Thank you, I can see how she might be the type who likes to just acquire random friends for the sake of it. We seem to have very little in common which is why I was surprised at her somewhat insistent communication.

OP posts:
dlip · 12/01/2026 15:16

I’ve found with people like this, the ‘how are you?’ Is just a formality/entry point so they can then go on and on about themselves. Maybe yours is digging for info or maybe she’s like the ones I know.

IwannaspendchristmasontheM5 · 12/01/2026 17:08

When people try toprattle at me I just smile, nod and "That's nice, sorry gotta go."
I knew someone who could ralk for Britain about herself, she wouldn't draw breath and never listened. She was like a bloody limpet.
One day during one of her dreary monologues, I said "Okay that's it I'm bored now, I have to be going."
She didn't even flinch and started banging on about a new car she was buying.
I walked off, everytime I saw her after that I would cross the road.

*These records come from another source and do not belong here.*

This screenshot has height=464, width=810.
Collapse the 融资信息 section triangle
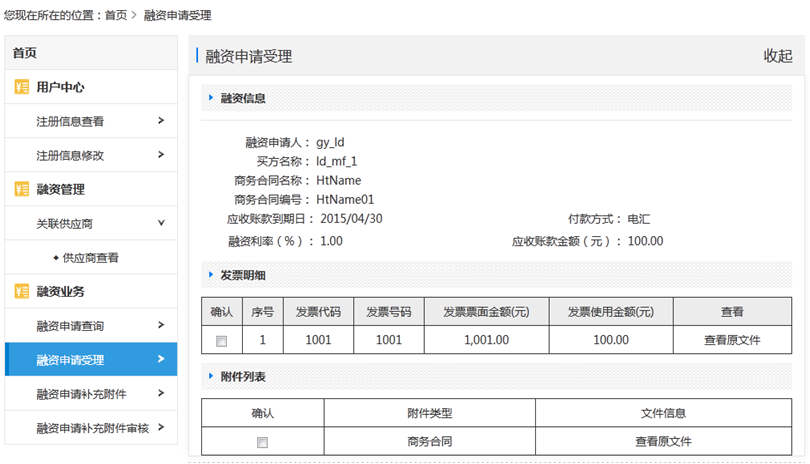[x=210, y=98]
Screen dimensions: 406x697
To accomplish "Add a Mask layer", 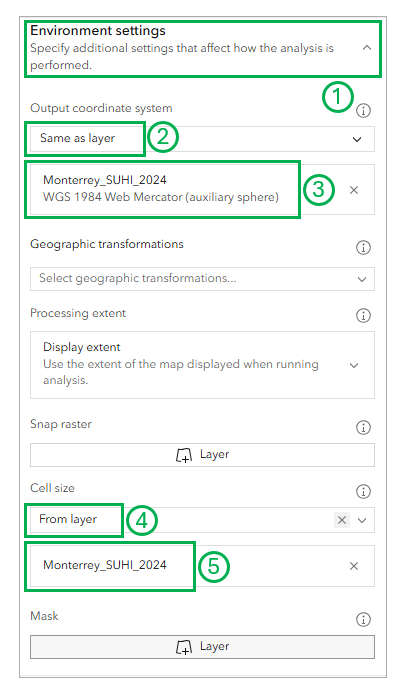I will [x=202, y=647].
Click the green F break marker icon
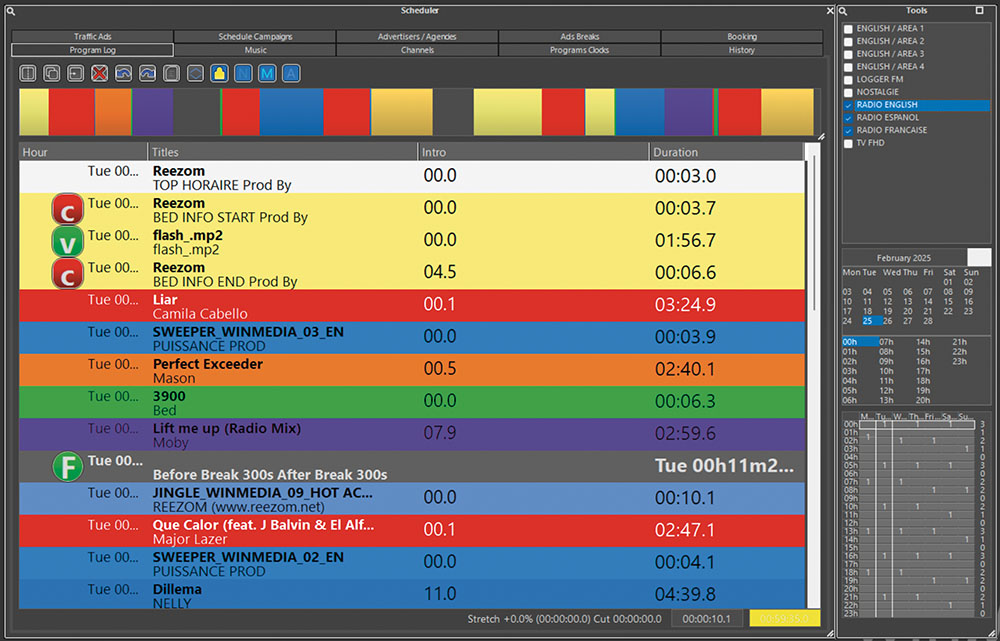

Frugalgal · 12/01/2026 19:31

IwannaspendchristmasontheM5 · 12/01/2026 17:08

When people try toprattle at me I just smile, nod and "That's nice, sorry gotta go."
I knew someone who could ralk for Britain about herself, she wouldn't draw breath and never listened. She was like a bloody limpet.
One day during one of her dreary monologues, I said "Okay that's it I'm bored now, I have to be going."
She didn't even flinch and started banging on about a new car she was buying.
I walked off, everytime I saw her after that I would cross the road.

Hilarious!! 🤣

Newyearsameme26 · 12/01/2026 22:19

I have recently worked with two people like this and I didn't understand it until I read this thread. Whenever it was my turn to talk they would ignore what I'd said and completely stop listening. One is very popular and one has no friends.

Gentlydoesit2 · 13/01/2026 07:41

If she gossips TO you, she gossips ABOUT you!
Just don't respond to her messages or be a grey rock

MoodyMargaret11 · 13/01/2026 09:15

Newyearsameme26 · 12/01/2026 22:19

I have recently worked with two people like this and I didn't understand it until I read this thread. Whenever it was my turn to talk they would ignore what I'd said and completely stop listening. One is very popular and one has no friends.

It's more common than we think isnt it? Especially hard when being 'trapped' with them at the workplace or similar.
I am wondering though what makes one of your colleagues so popular?

What I've noticed is also these type of personalities tend to be quite negative, complaining or talking about problems mostly.